The British economy took another step toward its pre-pandemic level following the latest easing of lockdown restrictions, though the 0.8% growth recorded in May was around half that expected by economists as a microchip shortage hurt car production.
Figures from the Office for National Statistics released on Friday showed the services sector to be largely behind the increase after a raft of hospitality, leisure and arts firms were able to reopen due to the relaxation of restrictions in England on May 17.
Though the British economy has now grown for four months in a row, May’s increase was lower than April’s 2.3% and below market expectations for a 1.5% rise.
“Underlying growth is moderate outside the sectors being unlocked, with supply constraints contributing to the continuing recent stagnation in manufacturing,” said Rory Macqueen, an economist at the National Institute of Economic and Social Research.
Car production had a difficult month, suffering its biggest fall since the U.K. was first hit by lockdown measures last year. A shortage of microchips affected the sector, with output in the manufacture of transport equipment declining by 16.5% for the month.
Despite the run of monthly increases, the British economy remains 3.1% smaller than it was in February 2020, the month before the government first put lockdown measures in place to try to contain the coronavirus.

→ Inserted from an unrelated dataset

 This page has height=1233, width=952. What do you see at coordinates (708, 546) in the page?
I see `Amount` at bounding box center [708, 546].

The U.K. experienced one of the world’s deepest recessions last year, shrinking by around 10%. Restrictions across the U.K. have been lifted over recent months following a monthlong winter lockdown and the rapid rollout of vaccines. The other nations of the U.K. — Scotland, Wales and Northern Ireland — are lifting restrictions slower than England.
The next easing of restrictions in England is due to take place on July 19. This will involve the lifting of all remaining lockdown restrictions that should further boost consumer-facing sectors.

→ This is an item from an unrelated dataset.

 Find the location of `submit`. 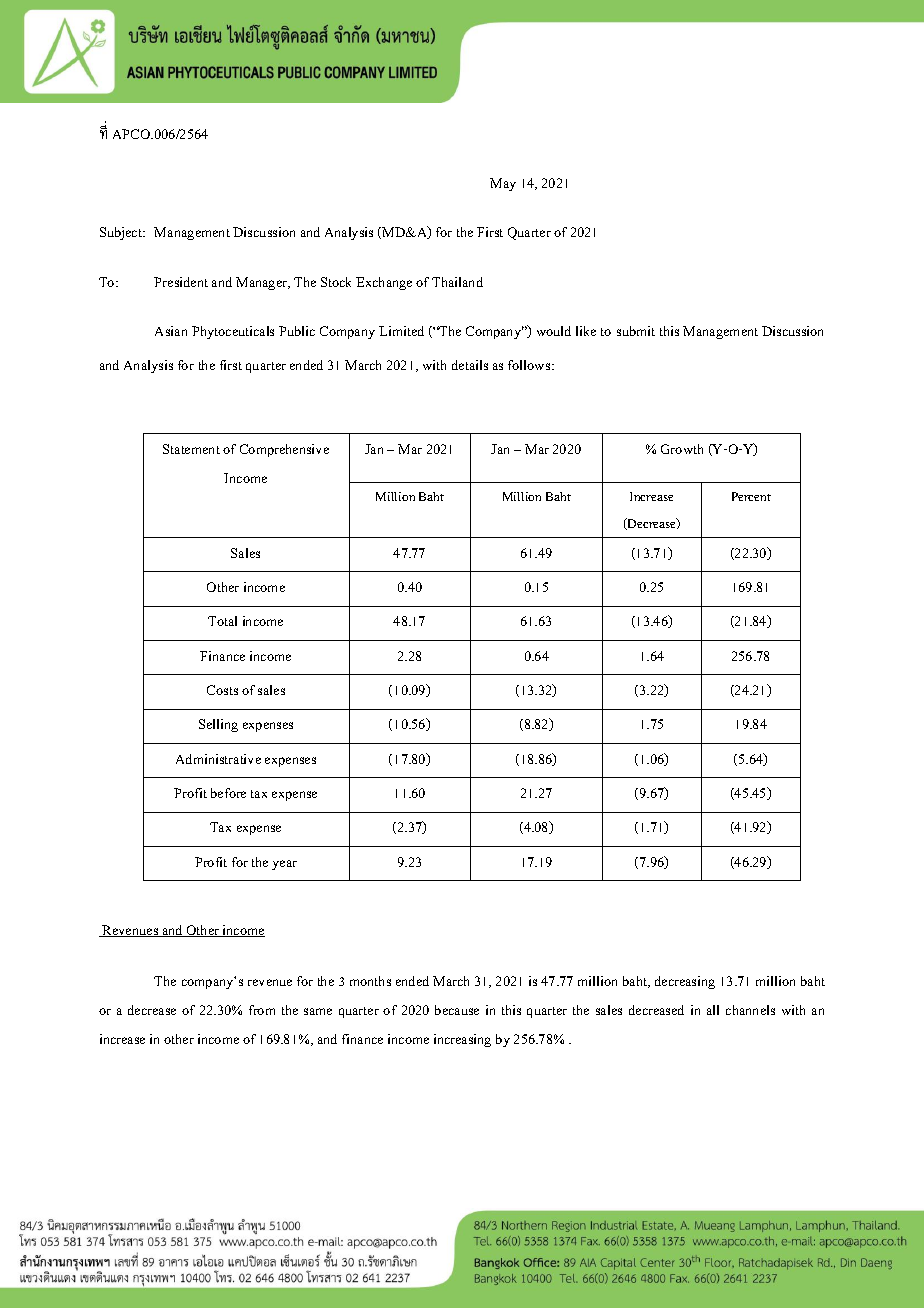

“It’s great to see people back out and about thanks to the success of the vaccine rollout, and to see that reflected in today’s figures for economic growth,” Treasury chief Rishi Sunak said.
However, the recent sharp uptick in new infections has raised concerns that the recovery may stutter during the summer, especially if it means many hundreds of thousands of people have to self-isolate and countless others opt to socialize less while cases are high.